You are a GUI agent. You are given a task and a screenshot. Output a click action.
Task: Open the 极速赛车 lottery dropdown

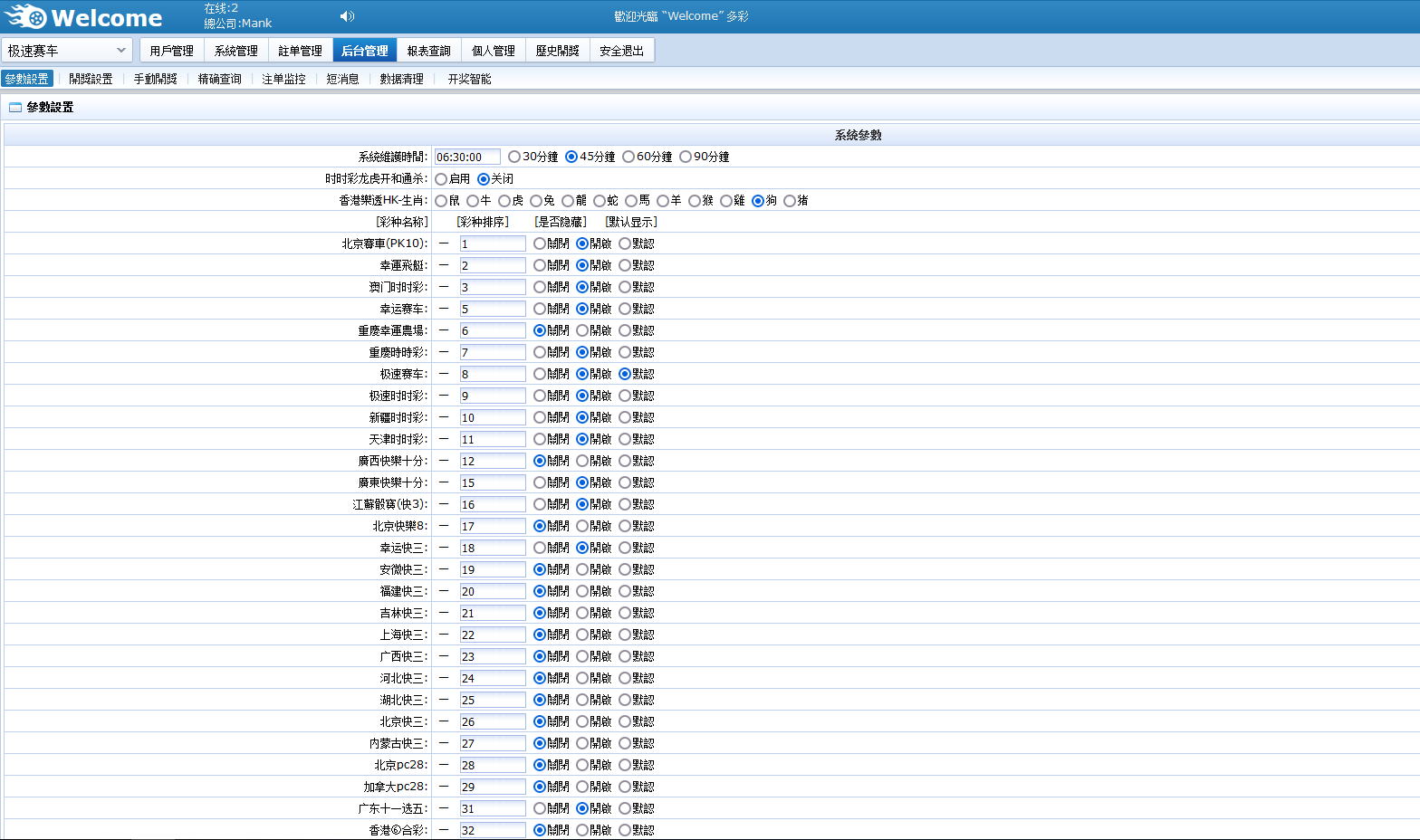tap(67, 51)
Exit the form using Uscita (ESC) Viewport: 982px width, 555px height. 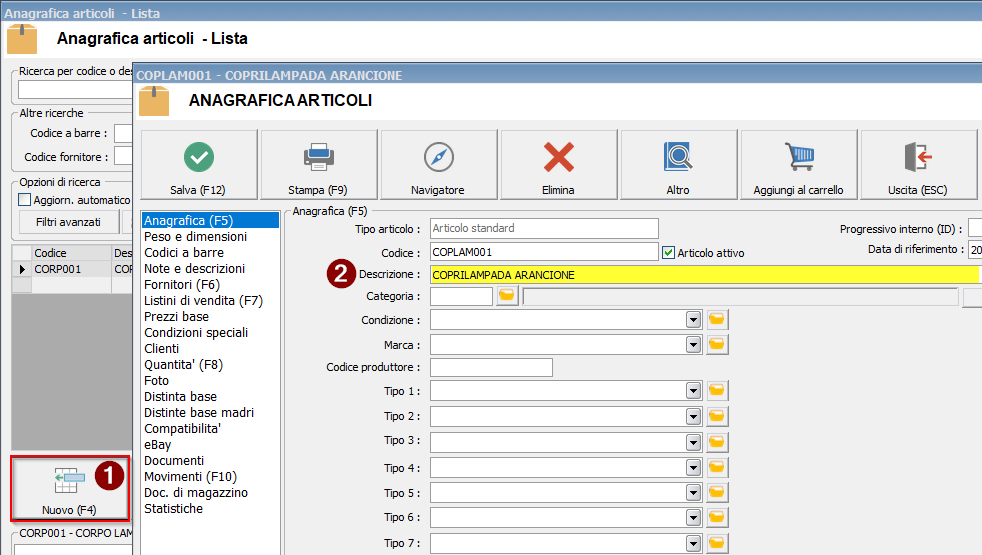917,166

▬▬▬▬▬▬

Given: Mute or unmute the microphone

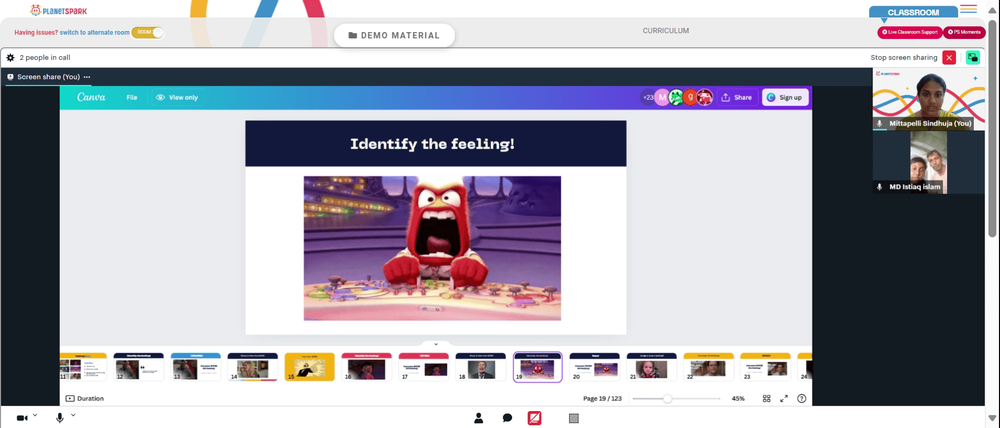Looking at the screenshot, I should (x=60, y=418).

▬▬▬▬▬▬

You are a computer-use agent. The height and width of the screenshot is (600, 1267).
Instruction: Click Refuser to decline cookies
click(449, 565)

▬▬▬▬▬▬

# Task description
Every line of the records above that contains the word "agent" should be counted, and only the total given.

# Problem solution
2